I’ve asked before how GMO technicians and publicists are able to live with themselves if they feel the need to keep their whole endeavor a secret. What’s supposedly their great contribution to humanity, their heroic life’s work, is something they feel the need to hide from public view like some disgraceful vice.
 
This of course proves that everything they claim for their work is a lie, and they know it’s a lie. They know their work is worthless, that it benefits no one but their corporate masters, and is a great bane to humanity. That’s why they feel such shame, fear the light, and so desperately scurry for the darkest nook as if they were cockroaches.
 
They know their work is a disgraceful vice.
 
In this light, it’s funny to see how some of them are so ashamed and so afraid to stand and be counted that they have to double their secrecy. Thus, whereas manufacturers like General Mills, Pepsi, Coca-Cola, and Nestle openly gave money to obstruct California’s labeling initiative, they suffered so much public backlash that they were too cowardly to do so to obstruct 2013’s Washington campaign.
 
Instead they laundered the money through a front group, the Grocery Manufacturers’ Association (GMA). The GMA has spent $7 million so far fighting democracy in Washington. (Whereas almost all of the Yes on 522 money has come from small in-state donors, literally ALL of the anti-522 money has come from out-of-state corporations and their front groups.
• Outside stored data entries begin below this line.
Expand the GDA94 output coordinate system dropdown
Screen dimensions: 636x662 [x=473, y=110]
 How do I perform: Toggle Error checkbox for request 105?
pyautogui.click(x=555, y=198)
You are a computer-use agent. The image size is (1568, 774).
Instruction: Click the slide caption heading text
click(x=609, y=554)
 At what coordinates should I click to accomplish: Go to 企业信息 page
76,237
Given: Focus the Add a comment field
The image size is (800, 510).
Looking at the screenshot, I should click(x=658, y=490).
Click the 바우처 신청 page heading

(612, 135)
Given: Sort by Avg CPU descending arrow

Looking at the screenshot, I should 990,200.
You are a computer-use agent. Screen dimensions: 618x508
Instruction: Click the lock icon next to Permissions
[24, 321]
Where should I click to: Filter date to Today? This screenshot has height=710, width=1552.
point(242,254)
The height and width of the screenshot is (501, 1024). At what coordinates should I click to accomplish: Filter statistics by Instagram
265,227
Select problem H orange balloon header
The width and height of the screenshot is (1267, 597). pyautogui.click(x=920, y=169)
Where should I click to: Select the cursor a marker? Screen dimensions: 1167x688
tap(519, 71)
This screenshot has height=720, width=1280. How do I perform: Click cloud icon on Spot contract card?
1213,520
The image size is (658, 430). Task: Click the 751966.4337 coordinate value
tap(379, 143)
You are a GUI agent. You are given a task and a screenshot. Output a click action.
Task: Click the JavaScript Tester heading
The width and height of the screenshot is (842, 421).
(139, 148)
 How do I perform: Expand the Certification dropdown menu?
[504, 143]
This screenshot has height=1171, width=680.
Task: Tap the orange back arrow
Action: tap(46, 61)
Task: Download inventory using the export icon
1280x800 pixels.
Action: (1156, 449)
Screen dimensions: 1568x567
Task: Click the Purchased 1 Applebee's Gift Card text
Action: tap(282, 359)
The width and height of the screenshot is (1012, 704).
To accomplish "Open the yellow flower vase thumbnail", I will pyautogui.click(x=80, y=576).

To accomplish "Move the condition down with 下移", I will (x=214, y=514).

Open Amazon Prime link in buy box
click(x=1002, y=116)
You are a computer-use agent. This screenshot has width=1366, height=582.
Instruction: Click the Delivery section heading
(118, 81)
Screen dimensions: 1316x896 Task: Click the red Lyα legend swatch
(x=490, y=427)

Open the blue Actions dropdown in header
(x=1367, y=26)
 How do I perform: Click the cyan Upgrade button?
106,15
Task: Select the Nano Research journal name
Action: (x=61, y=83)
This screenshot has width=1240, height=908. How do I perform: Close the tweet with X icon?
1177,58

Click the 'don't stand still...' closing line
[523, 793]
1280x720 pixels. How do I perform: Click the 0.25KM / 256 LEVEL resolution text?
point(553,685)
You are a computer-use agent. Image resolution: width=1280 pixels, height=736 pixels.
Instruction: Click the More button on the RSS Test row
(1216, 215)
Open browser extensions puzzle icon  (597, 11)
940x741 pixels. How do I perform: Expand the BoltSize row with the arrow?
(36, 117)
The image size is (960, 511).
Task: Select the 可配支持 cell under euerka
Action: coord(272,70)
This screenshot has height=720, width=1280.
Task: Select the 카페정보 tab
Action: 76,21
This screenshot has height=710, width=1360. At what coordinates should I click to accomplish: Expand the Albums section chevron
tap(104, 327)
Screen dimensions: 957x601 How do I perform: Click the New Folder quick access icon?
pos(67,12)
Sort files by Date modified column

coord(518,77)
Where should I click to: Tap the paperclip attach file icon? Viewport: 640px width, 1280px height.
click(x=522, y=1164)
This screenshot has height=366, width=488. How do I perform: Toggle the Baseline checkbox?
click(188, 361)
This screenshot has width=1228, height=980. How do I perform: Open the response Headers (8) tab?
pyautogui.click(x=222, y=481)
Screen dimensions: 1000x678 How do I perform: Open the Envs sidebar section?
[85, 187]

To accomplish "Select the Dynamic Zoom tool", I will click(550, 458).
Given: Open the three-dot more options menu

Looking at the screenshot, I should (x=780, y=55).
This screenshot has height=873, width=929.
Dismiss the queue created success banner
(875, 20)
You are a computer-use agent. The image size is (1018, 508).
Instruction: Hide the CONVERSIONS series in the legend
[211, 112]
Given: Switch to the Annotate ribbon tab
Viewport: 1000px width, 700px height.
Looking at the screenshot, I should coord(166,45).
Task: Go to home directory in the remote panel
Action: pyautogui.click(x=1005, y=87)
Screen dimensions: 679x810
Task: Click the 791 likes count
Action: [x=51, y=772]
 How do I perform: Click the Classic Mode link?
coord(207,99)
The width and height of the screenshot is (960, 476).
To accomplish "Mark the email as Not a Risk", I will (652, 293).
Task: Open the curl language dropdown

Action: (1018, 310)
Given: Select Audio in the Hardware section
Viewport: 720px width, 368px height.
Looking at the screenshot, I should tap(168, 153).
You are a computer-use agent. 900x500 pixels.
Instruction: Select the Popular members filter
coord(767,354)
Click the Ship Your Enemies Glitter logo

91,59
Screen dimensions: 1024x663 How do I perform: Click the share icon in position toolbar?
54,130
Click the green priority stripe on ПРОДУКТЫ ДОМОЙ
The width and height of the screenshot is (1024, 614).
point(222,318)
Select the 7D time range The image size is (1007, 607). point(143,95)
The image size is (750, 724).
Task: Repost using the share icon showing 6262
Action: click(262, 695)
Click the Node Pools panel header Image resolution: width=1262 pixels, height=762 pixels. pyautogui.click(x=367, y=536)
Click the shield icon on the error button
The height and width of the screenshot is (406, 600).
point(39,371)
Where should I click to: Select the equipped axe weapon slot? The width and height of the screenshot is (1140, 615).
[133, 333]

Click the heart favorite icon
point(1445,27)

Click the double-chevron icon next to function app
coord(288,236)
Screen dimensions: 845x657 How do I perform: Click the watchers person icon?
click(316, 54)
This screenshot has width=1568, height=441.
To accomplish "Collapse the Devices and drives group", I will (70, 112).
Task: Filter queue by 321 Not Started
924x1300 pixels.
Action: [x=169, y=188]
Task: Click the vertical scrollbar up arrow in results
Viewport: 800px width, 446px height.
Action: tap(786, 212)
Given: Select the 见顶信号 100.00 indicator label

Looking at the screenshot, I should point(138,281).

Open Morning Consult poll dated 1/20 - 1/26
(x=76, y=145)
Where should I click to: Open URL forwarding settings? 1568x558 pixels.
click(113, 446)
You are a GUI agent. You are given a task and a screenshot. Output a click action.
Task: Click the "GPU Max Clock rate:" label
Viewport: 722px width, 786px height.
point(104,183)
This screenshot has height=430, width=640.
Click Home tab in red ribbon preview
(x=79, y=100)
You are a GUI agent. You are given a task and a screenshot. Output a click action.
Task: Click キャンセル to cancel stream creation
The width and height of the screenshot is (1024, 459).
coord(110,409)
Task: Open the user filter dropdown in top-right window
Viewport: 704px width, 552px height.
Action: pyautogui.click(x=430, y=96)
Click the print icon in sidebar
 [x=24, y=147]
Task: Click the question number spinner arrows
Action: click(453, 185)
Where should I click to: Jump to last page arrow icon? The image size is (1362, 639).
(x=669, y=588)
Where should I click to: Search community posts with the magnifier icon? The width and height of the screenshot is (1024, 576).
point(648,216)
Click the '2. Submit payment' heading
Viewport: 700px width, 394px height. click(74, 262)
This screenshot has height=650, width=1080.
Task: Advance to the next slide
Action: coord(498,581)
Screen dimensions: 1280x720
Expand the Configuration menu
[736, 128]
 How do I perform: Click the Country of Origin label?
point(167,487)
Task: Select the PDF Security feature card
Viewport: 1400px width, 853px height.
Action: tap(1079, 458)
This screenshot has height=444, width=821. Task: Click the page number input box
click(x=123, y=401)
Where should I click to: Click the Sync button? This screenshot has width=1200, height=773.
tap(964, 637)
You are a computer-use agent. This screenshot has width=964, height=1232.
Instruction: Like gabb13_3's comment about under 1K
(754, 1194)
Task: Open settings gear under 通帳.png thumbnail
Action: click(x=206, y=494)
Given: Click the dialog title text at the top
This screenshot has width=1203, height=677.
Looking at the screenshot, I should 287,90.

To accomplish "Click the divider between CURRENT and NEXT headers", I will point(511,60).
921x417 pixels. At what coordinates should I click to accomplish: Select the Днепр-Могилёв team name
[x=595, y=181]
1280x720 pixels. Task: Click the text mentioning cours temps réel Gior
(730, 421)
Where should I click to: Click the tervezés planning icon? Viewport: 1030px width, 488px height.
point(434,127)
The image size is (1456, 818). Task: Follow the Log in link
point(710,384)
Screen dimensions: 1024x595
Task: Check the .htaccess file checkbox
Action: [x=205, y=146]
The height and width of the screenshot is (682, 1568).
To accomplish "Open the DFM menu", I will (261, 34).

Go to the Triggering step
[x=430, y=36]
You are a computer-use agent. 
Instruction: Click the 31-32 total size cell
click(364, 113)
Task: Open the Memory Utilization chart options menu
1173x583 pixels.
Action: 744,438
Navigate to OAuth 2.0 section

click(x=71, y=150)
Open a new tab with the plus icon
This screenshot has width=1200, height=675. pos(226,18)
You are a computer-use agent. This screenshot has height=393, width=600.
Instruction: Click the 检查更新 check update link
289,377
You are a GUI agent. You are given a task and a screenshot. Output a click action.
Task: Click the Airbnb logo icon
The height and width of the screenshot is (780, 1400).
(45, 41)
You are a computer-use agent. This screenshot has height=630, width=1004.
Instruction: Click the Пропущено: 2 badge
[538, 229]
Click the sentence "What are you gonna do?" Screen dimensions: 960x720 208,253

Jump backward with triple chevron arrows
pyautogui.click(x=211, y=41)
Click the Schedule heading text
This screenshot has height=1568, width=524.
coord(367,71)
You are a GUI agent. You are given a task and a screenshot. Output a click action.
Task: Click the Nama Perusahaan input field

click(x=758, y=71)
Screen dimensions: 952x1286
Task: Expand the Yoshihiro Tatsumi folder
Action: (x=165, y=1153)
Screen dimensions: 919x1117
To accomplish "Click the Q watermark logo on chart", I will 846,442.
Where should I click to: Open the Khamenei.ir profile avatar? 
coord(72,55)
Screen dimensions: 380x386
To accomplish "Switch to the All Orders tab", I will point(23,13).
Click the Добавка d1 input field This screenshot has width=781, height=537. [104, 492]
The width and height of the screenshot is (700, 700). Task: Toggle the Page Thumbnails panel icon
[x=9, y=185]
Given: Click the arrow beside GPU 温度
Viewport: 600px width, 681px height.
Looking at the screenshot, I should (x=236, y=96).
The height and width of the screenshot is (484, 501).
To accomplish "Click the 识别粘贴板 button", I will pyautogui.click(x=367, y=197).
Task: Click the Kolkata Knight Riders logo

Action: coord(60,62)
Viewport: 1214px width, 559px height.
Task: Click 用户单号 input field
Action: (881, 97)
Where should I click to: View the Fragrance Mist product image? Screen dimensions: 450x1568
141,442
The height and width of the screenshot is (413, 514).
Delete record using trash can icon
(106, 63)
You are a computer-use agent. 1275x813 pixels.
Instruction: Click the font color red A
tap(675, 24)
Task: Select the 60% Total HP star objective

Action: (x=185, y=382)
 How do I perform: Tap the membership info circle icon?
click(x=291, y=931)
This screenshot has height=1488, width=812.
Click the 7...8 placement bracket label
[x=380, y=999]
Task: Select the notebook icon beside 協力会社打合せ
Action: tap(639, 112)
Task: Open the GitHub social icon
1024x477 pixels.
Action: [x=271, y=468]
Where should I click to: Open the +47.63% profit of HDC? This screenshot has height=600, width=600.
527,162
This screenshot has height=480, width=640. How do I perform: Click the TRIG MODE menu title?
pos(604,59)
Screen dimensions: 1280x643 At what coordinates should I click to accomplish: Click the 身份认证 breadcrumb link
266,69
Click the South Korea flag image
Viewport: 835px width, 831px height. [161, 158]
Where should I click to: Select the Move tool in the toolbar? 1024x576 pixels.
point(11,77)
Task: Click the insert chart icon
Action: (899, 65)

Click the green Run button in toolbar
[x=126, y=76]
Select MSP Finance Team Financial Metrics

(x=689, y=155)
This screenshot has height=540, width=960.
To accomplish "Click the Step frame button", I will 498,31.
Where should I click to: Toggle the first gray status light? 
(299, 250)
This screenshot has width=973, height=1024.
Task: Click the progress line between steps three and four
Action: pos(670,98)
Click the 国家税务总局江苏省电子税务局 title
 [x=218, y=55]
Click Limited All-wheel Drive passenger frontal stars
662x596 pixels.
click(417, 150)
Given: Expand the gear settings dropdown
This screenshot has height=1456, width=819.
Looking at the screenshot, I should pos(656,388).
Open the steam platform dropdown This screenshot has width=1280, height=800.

Monsanto has spent $4 million, DuPont $3.2 million.) But it refused to obey state law and divulge where its money had come from until the state attorney general filed suit.
 
Only then did we learn which corporations were malign enough to spend this money, but too cowardly to openly do so.
 
They have good reason to fear. The Organic Consumers’ Association and other food freedom groups have organized boycotts of the manufacturers who spent to obstruct democracy in California. This backlash against the manufacturers and retailers, those in closest contact with the consumer and therefore most vulnerable to the consumer’s outrage, will only grow.
 
How’s carrying Monsanto’s water working out for you guys? That question will be asked more and more often, of more and more sectors and groups. Who knows, perhaps some of them will even start to ask themselves.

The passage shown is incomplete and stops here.